Re: [PATCH] mtd: nand: raw: atmel: add module param to avoid using dma
From: Boris Brezillon
Date: Mon May 28 2018 - 10:27:42 EST
Hi Peter,
On Mon, 28 May 2018 12:10:02 +0200
Peter Rosin <peda@xxxxxxxxxx> wrote:
> On 2018-05-28 00:11, Peter Rosin wrote:
> > On 2018-05-27 11:18, Peter Rosin wrote:
> >> On 2018-05-25 16:51, Tudor Ambarus wrote:
> >>> We think the best way is to keep LCD on DDR Ports 2 and 3 (8th and 9th
> >>> slaves), to have maximum bandwidth and to use DMA on DDR port 1 for NAND
> >>> (7th slave).
> >>
> >> Exactly how do I accomplish that?
> >>
> >> I can see how I can move the LCD between slave DDR port 2 and 3 by
> >> selecting LCDC DMA master 8 or 9 (but according to the above it should
> >> not matter).
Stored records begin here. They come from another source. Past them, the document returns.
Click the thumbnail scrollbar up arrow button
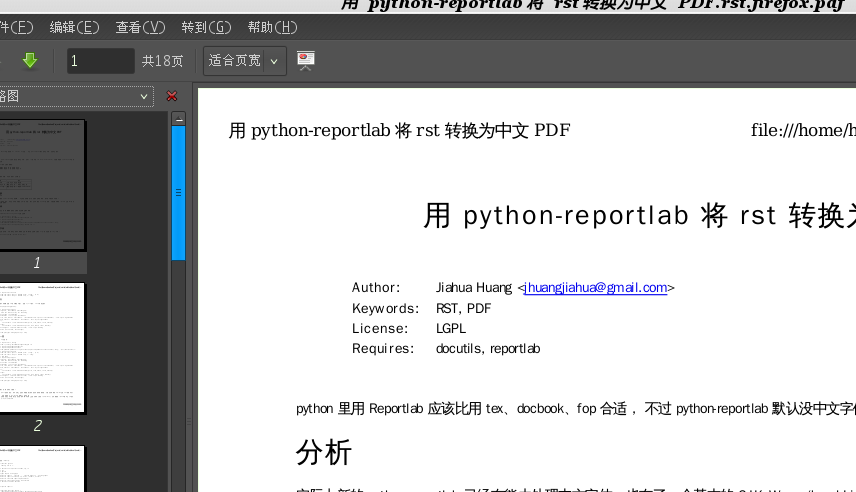The width and height of the screenshot is (856, 492). [x=179, y=118]
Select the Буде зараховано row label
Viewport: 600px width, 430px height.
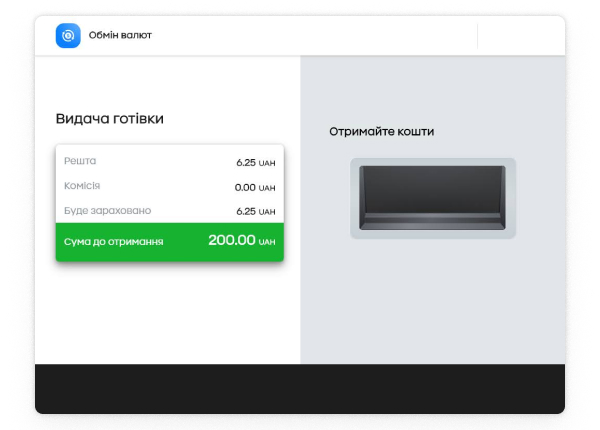[107, 211]
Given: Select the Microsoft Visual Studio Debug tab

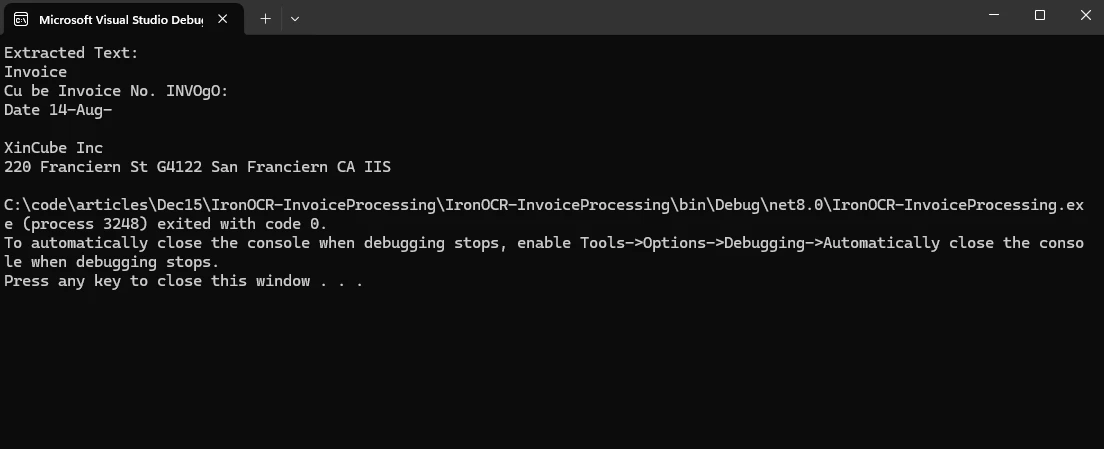Looking at the screenshot, I should 120,19.
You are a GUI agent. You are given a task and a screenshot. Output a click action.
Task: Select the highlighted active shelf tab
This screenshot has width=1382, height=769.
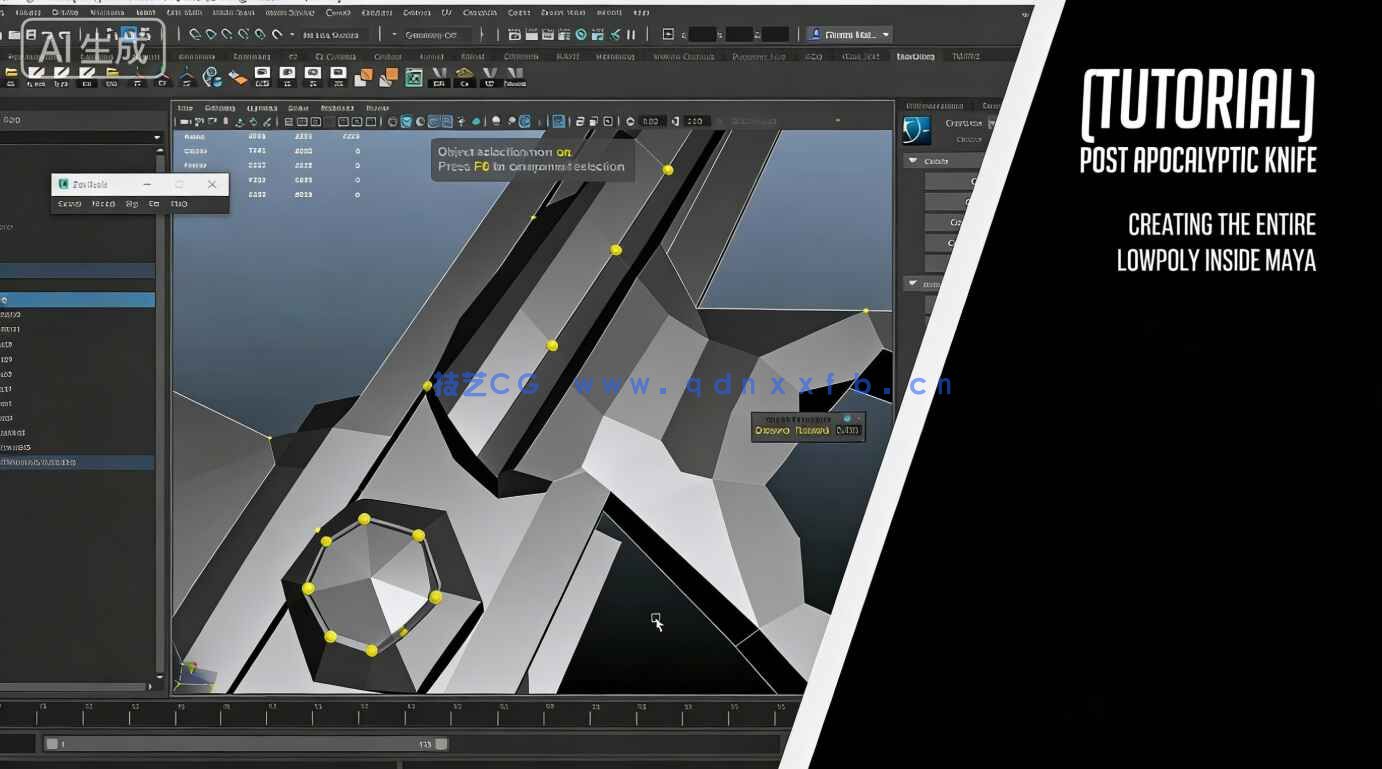pyautogui.click(x=915, y=57)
The big question is how I control what slave the NAND flash
> >> is going to use? I find nothing in the datasheet, and the code is also
> >> non-transparent enough for me to figure it out by myself without
> >> throwing out this question first...
> >
> > I added this:
> >
> > diff --git a/drivers/mtd/nand/raw/atmel/nand-controller.c b/drivers/mtd/nand/raw/atmel/nand-controller.c
> > index e686fe73159e..3b33c63d2ed4 100644
> > --- a/drivers/mtd/nand/raw/atmel/nand-controller.c
> > +++ b/drivers/mtd/nand/raw/atmel/nand-controller.c
> > @@ -1991,6 +1991,9 @@ static int atmel_nand_controller_init(struct atmel_nand_controller *nc,
> > nc->dmac = dma_request_channel(mask, NULL, NULL);
> > if (!nc->dmac)
> > dev_err(nc->dev, "Failed to request DMA channel\n");
> > +
> > + dev_info(nc->dev, "using %s for DMA transfers\n",
> > + dma_chan_name(nc->dmac));
> > }
> >
> > /* We do not retrieve the SMC syscon when parsing old DTs. */
> >
> >
> >
> > and the output is
> >
> > atmel-nand-controller 10000000.ebi:nand-controller: using dma0chan5 for DMA transfers
> >
> > So, DMA controller 0 is in use. I still don't know if IF0, IF1 or IF2 is used
> > or how to find out. I guess IF2 is not in use since that does not allow any
> > DDR2 port as slave...
> >
> > From the datasheet, DMAC0/IF0 uses DDR2 Port 2, and DMAC0/IF1 uses DDR2 Port 1.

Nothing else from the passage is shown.